Пусть говорят, что у его высочества, герцога Беррийского, низменные вкусы, он и сам это за собой знает, но, скажите на милость, какая герцогиня, какая королева стоит этой девчушки из Оперы, этой маленькой балерины, которая не столько танцует, сколько красуется на сцене! Её волосы, тяжёлая масса чёрных блестящих волос, вьющихся от природы, ореолом окружали маленькую аккуратную головку, не умещались ни под одной шляпкой и, когда в спальне она распускала их, падали причудливым каскадом. Какой беленькой казалась бедняжка Виржини по сравнению с рассыпавшимися по подушке прядями волос, крошка Виржини с её тоненькой талией, которую он легко охватывал своими широкими ладонями, — неестественно тоненькой, как выдумка художника! Его разлучают с Виржини! Навсегда!
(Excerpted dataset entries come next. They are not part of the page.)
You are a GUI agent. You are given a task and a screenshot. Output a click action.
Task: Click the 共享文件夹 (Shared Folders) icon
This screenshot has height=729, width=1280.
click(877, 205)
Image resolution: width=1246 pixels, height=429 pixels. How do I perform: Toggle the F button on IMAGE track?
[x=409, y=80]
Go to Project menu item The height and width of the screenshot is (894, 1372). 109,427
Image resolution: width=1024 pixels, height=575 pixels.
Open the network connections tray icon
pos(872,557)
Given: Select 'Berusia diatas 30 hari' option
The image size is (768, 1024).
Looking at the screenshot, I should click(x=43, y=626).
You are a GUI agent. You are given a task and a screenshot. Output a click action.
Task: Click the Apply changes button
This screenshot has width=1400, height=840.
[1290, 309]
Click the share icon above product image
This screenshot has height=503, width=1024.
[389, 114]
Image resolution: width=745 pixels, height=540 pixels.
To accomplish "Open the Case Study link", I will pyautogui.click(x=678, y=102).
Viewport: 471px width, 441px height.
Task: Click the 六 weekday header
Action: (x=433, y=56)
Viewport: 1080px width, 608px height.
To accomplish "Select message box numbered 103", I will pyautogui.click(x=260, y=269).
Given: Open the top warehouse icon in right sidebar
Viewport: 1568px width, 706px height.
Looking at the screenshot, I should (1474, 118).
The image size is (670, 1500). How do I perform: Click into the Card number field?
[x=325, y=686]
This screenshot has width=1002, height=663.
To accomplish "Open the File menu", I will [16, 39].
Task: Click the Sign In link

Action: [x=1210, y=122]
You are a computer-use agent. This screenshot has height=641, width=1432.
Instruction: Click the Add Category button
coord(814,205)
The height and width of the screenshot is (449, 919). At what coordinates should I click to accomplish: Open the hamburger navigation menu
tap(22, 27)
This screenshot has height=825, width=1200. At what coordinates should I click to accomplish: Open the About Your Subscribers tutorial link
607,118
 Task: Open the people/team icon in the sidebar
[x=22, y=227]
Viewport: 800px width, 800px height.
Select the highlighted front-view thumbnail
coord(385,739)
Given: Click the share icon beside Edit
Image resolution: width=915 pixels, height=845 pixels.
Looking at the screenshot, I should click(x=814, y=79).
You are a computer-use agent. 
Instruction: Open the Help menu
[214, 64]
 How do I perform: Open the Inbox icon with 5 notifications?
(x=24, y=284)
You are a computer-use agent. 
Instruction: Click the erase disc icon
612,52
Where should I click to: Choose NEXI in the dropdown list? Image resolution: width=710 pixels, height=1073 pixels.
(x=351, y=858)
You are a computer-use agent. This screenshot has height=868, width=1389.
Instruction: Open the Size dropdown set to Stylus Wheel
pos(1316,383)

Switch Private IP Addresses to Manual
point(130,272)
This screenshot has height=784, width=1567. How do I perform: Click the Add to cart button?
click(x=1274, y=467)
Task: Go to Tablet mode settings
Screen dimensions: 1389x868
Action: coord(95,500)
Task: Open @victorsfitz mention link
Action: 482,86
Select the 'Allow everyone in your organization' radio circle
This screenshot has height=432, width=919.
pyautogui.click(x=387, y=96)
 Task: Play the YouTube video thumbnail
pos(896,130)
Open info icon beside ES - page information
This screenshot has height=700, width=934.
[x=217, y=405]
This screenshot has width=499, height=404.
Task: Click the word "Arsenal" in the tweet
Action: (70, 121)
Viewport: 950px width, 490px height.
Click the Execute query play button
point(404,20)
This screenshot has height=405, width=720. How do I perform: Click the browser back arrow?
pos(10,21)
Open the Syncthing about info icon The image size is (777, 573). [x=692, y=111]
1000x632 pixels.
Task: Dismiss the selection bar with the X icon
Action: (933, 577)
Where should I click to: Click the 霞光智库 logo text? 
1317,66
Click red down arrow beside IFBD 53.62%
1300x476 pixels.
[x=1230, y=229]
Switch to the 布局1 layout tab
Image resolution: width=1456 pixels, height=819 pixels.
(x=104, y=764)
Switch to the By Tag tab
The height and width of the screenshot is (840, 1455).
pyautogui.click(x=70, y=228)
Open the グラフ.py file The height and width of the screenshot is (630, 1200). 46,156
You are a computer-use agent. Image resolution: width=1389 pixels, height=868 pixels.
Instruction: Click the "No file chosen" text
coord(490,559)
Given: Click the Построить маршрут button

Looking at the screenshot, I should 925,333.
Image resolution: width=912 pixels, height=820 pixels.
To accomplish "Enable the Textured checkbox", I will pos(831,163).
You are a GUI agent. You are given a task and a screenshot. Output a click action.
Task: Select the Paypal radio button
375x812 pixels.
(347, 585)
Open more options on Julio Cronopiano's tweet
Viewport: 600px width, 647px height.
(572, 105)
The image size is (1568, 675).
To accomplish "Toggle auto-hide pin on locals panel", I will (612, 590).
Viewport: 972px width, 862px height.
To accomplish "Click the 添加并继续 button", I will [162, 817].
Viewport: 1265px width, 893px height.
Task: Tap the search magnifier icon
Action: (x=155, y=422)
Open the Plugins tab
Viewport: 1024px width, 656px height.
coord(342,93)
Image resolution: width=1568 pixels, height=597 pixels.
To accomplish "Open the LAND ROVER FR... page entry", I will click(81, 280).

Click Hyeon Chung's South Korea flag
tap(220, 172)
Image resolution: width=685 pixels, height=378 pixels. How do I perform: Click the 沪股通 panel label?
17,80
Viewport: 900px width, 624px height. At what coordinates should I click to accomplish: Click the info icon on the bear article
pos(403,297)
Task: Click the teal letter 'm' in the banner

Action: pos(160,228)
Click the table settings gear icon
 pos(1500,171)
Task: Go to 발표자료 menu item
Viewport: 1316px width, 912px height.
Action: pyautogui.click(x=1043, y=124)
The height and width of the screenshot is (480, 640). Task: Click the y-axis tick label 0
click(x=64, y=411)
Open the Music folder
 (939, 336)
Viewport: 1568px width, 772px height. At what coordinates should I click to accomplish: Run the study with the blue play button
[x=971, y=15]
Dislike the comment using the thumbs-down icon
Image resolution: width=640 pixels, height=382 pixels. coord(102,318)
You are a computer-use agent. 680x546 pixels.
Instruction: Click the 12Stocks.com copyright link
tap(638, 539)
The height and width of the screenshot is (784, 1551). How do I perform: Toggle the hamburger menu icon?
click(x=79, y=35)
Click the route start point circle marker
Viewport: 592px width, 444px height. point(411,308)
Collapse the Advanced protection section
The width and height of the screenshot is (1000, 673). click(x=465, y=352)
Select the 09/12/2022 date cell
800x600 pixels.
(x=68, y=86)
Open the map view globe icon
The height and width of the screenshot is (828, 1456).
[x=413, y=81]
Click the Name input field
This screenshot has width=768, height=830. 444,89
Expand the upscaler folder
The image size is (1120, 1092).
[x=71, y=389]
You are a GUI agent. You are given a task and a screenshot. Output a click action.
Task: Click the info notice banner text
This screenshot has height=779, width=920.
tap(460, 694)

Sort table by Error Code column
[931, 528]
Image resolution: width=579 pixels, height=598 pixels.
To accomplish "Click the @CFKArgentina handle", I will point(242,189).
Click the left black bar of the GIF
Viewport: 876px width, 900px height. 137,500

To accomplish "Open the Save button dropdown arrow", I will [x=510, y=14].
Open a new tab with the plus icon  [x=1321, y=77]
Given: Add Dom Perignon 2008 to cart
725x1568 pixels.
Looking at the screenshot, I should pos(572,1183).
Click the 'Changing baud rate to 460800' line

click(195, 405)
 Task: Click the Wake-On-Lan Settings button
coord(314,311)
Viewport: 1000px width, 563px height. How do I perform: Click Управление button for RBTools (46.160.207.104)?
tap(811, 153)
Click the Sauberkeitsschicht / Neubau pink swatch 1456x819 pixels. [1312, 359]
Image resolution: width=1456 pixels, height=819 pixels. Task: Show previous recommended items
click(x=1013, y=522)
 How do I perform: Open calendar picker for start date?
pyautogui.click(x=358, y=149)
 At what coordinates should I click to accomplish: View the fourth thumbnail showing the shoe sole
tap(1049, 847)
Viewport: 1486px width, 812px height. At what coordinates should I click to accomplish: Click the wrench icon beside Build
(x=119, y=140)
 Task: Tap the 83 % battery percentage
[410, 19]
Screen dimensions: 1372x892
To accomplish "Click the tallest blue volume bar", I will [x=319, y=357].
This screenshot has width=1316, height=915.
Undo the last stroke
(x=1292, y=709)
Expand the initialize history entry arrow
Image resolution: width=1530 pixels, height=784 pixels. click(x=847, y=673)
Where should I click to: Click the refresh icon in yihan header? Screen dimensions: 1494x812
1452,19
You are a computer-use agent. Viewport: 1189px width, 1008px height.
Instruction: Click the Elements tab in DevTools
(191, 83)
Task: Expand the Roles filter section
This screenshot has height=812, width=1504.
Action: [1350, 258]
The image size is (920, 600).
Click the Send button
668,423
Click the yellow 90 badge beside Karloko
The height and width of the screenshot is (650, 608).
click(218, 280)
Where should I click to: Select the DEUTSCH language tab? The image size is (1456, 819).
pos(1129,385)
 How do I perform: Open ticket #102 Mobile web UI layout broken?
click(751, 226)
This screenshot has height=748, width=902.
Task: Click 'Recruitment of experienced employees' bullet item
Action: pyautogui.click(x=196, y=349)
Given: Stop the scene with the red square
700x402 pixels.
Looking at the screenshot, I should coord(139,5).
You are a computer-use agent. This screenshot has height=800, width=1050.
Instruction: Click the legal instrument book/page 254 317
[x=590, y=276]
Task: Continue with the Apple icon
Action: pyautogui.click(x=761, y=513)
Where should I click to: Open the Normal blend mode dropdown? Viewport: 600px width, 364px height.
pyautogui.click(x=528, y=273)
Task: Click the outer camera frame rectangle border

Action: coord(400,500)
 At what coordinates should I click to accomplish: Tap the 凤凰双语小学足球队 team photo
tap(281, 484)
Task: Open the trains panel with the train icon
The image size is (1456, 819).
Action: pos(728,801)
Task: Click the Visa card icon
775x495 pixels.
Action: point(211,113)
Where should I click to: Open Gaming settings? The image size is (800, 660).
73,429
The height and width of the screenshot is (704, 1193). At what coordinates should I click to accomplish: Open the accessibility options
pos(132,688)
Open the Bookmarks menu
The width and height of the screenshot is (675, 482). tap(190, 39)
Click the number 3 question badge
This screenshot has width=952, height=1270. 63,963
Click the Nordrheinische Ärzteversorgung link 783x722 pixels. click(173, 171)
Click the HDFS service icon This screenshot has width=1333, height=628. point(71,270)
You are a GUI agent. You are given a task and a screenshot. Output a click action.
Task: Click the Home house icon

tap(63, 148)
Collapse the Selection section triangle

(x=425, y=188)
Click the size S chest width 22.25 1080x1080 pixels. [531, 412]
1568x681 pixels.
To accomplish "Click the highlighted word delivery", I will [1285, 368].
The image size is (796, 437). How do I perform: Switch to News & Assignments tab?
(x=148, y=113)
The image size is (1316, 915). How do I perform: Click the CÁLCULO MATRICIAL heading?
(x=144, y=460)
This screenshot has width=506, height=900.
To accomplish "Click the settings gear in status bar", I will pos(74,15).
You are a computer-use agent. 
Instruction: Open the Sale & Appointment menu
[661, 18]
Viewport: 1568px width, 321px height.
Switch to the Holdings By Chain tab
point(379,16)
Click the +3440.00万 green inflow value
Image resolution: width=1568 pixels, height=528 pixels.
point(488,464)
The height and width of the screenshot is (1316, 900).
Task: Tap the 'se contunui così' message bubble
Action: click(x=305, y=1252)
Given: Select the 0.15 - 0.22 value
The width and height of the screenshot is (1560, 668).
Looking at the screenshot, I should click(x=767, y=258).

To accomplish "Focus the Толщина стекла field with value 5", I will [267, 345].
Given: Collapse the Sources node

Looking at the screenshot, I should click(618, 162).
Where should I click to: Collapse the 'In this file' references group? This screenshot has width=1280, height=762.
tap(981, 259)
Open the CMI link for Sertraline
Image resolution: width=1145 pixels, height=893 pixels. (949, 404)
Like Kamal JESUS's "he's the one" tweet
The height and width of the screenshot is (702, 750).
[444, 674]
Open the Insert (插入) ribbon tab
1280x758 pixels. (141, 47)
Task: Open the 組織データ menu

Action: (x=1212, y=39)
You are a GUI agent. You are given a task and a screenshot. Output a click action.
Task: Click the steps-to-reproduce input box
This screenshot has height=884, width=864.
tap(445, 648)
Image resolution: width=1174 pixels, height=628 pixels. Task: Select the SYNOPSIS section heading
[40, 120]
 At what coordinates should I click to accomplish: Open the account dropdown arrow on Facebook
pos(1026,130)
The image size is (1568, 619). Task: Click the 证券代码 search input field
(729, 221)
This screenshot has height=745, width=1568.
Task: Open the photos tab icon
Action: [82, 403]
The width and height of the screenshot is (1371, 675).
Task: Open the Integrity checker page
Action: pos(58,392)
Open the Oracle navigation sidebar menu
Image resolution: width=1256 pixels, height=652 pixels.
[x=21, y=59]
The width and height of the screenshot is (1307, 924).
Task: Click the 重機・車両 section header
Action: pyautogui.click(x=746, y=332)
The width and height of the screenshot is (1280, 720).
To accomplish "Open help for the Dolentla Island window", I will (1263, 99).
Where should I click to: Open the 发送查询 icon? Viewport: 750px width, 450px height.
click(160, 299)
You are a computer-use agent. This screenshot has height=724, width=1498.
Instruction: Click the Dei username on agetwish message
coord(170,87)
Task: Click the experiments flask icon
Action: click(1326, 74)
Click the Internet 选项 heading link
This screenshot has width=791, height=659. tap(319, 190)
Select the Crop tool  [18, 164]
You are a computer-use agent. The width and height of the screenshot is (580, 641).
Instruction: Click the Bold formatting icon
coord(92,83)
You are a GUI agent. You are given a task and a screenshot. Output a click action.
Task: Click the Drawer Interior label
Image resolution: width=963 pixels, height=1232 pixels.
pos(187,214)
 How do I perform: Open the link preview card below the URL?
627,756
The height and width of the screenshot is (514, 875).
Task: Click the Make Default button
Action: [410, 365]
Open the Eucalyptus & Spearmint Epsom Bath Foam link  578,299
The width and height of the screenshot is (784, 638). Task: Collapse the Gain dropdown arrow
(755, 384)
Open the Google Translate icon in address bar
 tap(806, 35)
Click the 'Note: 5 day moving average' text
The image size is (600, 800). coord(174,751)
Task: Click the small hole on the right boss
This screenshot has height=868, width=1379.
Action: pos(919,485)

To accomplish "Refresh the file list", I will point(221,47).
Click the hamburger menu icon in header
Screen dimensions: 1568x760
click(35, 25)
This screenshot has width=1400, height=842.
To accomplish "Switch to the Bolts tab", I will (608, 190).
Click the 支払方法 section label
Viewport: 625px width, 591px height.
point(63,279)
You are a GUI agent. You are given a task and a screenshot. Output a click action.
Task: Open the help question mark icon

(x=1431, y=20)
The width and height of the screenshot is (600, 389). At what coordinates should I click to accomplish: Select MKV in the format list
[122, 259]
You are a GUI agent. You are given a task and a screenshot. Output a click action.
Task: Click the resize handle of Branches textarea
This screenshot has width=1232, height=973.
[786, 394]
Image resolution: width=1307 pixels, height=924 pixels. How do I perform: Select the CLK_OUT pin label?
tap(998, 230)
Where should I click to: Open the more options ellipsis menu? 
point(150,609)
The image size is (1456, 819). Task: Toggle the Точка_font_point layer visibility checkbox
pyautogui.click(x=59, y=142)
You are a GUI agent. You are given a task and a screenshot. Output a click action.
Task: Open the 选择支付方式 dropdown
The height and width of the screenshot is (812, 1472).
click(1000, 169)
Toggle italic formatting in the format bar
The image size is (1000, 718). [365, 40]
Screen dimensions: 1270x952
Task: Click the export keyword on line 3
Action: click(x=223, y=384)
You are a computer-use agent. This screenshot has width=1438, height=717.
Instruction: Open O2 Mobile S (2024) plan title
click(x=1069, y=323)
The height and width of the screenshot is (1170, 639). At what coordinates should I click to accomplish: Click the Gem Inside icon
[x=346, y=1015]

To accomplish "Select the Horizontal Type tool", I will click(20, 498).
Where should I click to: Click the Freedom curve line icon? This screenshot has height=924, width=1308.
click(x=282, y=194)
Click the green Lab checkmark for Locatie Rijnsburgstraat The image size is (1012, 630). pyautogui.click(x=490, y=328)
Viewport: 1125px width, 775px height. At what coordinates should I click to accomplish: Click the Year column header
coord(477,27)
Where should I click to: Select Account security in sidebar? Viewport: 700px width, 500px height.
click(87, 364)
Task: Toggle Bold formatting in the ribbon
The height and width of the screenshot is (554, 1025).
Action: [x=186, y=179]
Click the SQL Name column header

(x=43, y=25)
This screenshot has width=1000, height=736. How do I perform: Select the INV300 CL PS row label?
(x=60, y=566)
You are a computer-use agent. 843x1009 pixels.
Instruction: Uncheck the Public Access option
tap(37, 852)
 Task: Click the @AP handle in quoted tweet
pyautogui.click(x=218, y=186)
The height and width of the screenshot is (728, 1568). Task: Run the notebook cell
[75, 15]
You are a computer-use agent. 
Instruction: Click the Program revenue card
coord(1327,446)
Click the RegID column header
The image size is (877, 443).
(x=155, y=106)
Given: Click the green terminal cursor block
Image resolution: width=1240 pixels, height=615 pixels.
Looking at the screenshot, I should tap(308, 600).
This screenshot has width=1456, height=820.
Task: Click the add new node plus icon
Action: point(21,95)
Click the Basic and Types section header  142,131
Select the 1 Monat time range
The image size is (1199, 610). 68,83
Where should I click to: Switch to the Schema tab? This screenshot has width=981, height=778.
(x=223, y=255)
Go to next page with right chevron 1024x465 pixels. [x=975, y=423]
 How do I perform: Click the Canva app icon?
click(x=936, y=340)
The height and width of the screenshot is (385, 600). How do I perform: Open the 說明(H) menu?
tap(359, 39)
Когда кортеж проехал по улицам Сен-Филипп и Сен-Жак и свернул в конце улицы Пепиньер на улицу Курсель, герцог вспомнил первый вечер, а этот сегодняшний вечер был, несомненно, последним. В минувшем году, когда все шло в обратном порядке, все было лишь опьянением возврата. Шарль-Фердинанд тогда явился к королю во дворец Сент-Уэн. Вступление в столицу было назначено на завтра. Весь день прошёл в лихорадочных переговорах с представителями союзников, с русскими офицерами, с австрийскими эмиссарами, с делегациями из Парижа. И выдумал же дядя назначить его на этот вечер начальником охраны дворца! Это его-то, только что, словно в волшебной сказке, перенёсшегося из Лондона в Париж, его, старавшегося наверстать безрадостную юность, его, отторгнутого от Парижа, которого он не знал, но горел желанием открыть для себя! Ах, да ну вас к такому-то богу! Он передоверил командование Удиномаршалу, только что перешедшему на сторону короля: раз перешёл, пусть и несёт такую повинность! Коня, коня! До сих пор он помнит, какую ему тогда подали лошадь: настоящего арабского скакуна, достойного нести на себе принца крови, и как он помчался прямо, прямо по улице Ришелье в Оперу. Сколько мечтал он там, на Друри-Лейн, о парижской Опере! Эмигранты, словно сговорившись, твердили об Опере как о каком-то потерянном рае. Парижская Опера! Как будто она была главным магнитом всей жизни Шарль-Фердинанда; отвоёванная Франция для него была прежде всего парижской Оперой. Он возвращался во Францию как завоеватель, как победитель, а что же бывает первой наградой победителю? Юная красотка! Разве не так? Зал был переполнен, сплошь белые кокарды. Музыка. Ложи. Толпа.

Кто же предложил ему свой бинокль? Кажется, дама, сидевшая в соседней ложе вместе с австрийцем. И сразу же в кругу танцовщиц он увидел её, козочку, отмеченную среди прочих, эту девочку, которая вместе со всеми фигурантками делала на сцене какие-то неопределённые движения. Что же давали в тот вечер?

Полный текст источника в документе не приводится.